## 引用原文
# # # # #
POJ 1947/hrbust 2098 Rebuilding Roads【树型dp】

Rebuilding Roads

Time Limit: 1000MS		Memory Limit: 30000K
Total Submissions: 10824		Accepted: 4988

Description

The cows have reconstructed Farmer John's farm, with its N barns (1 <= N <= 150, number 1..N) after the terrible earthquake last May. The cows didn't have time to rebuild any extra roads, so now there is exactly one way to get from any given barn to any other
barn. Thus, the farm transportation system can be represented as a tree. 

Farmer John wants to know how much damage another earthquake could do. He wants to know the minimum number of roads whose destruction would isolate a subtree of exactly P (1 <= P <= N) barns from the rest of the barns.
Input

* Line 1: Two integers, N and P 

* Lines 2..N: N-1 lines, each with two integers I and J. Node I is node J's parent in the tree of roads. 

Output

A single line containing the integer that is the minimum number of roads that need to be destroyed for a subtree of P nodes to be isolated. 

Sample Input
11 6

1 2

1 3

1 4

1 5

2 6

2 7

2 8

4 9

4 10

4 11

Sample Output
2
Hint

[A subtree with nodes (1, 2, 3, 6, 7, 8) will become isolated if roads 1-4 and 1-5 are destroyed.] 

Source

USACO 2002 February
 

题目大意，给你n个节点，n-1条边，求保留p个节点的情况下最少需要割除多少条边。
# # # # #
## 必做任务 1
照原样抄写后面那些行：从第一行抄起，抄到含有“Action: [326, 582]”的那一行为止，头尾两行都要抄。

已存数据条目:
# # # # #
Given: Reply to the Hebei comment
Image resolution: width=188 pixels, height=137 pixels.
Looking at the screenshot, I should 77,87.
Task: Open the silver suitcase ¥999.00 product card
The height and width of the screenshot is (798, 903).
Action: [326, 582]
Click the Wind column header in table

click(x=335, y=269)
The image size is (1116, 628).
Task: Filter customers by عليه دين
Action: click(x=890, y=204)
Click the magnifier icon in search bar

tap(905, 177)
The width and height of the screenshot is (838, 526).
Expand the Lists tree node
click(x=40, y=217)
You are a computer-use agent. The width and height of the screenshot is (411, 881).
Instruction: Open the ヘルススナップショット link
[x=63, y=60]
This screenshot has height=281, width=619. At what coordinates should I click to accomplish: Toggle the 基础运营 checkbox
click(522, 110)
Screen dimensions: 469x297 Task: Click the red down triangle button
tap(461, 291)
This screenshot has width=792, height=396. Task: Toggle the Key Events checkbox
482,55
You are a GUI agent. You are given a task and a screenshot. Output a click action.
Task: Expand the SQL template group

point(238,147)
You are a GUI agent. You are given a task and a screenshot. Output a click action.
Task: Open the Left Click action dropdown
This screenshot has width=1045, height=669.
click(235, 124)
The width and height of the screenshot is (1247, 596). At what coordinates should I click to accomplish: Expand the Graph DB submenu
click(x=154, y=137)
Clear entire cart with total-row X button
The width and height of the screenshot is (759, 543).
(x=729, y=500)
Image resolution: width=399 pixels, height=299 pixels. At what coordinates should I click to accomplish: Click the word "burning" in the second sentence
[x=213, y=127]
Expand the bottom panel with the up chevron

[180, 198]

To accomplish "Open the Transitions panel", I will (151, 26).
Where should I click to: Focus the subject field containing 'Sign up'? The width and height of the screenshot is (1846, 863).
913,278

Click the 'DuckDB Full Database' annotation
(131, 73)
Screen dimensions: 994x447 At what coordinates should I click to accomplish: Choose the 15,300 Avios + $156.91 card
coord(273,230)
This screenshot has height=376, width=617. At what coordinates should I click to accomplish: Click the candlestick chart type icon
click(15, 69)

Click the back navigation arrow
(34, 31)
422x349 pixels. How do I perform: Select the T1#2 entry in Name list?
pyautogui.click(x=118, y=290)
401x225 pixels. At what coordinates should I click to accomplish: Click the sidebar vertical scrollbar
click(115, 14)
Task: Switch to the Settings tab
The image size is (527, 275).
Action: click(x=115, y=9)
# # # # #
## 必做任务 2
从修路题原文最后一句之后接着往下写。

## 书面回答 1
Given: Reply to the Hebei comment
Image resolution: width=188 pixels, height=137 pixels.
Looking at the screenshot, I should 77,87.
Task: Open the silver suitcase ¥999.00 product card
The height and width of the screenshot is (798, 903).
Action: [326, 582]

## 书面回答 2
思路及代码参考来源：http://blog.csdn.net/shuangde800/article/details/10150305。感谢大牛。

思路：

1、首先设dp【i】【j】其表示为以i为根节点的子树保留j个节点最少需要割除多少边，sum【i】表示以i为根节点的子树一共有多少个节点，包括i在内。

2、题目保证一棵树，而且经过前辈们的测试以及对后台数据的分析，节点1是永远都作为根节点出现在后台数据中的，所以我们进行树型dp的起点也就确定了。

3、初始化dp【u】【1】=mp【u】.size（）；然后由状态转移方程：dp【u】【s】=min（dp【u】【s】，dp【v】【j】+dp【u】【s-j】-1）进行动态规划。

4、如果当sum【u】>=p的时候，我们当前的dp【u】【p】就有可能是最终答案，此时维护最小ans。

AC代码：

#include<stdio.h>
#include<string.h>
#include<vector>
using namespace std;
int dp[200][200];
int sum[200];
int n,m,ans;
vector<int >mp[200];
int DP(int u)
{
sum[u]=1;
for(int i=0;i<mp[u].size();i++)//首先解决其子节点的dp问题，和统计其子节点总数的问题。
{
int v=mp[u][i];
sum[u]+=DP(v);
}
dp[u][1]=mp[u].size();
for(int i=0;i<mp[u].size();i++)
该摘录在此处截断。